>> begin

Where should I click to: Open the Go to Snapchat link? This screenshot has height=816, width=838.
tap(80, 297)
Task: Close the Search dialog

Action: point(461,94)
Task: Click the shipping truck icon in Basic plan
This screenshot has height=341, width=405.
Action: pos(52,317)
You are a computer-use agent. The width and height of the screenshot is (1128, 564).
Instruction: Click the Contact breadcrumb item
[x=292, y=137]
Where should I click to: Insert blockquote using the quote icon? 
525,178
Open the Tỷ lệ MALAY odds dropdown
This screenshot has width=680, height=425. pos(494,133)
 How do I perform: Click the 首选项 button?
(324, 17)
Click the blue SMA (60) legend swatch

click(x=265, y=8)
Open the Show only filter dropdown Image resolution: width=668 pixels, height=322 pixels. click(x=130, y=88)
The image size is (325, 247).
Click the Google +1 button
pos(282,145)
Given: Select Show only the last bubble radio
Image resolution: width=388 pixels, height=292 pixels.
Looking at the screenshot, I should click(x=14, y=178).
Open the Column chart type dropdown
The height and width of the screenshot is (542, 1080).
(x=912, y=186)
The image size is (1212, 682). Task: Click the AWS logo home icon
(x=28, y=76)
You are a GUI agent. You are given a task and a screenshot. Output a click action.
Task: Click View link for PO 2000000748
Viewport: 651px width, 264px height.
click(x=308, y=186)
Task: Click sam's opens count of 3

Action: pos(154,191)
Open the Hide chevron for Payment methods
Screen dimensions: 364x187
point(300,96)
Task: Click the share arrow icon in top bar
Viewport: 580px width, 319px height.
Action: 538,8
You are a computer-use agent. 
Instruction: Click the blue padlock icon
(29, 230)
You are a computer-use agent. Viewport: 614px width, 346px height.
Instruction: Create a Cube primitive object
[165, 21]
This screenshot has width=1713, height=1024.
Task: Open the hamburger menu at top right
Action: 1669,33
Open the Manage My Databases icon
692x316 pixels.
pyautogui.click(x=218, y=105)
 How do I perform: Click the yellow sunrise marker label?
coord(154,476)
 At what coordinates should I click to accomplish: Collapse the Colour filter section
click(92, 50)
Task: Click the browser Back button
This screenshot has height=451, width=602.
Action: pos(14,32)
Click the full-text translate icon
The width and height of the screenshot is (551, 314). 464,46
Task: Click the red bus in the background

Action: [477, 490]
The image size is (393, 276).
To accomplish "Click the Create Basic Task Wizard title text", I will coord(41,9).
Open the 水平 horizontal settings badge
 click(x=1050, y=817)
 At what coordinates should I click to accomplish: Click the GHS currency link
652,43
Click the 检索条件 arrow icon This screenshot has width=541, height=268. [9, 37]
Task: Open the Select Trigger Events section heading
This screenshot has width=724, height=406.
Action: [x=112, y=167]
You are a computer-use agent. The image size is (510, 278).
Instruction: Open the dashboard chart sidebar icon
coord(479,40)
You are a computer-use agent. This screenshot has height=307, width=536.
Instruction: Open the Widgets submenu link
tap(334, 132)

>> end

▶ Task to complete:
Pick out each line in the rows above that contains the string "coordinates", matching case exactly.

▶ Exercise output:
 At what coordinates should I click to accomplish: Collapse the Colour filter section
 At what coordinates should I click to accomplish: Click the GHS currency link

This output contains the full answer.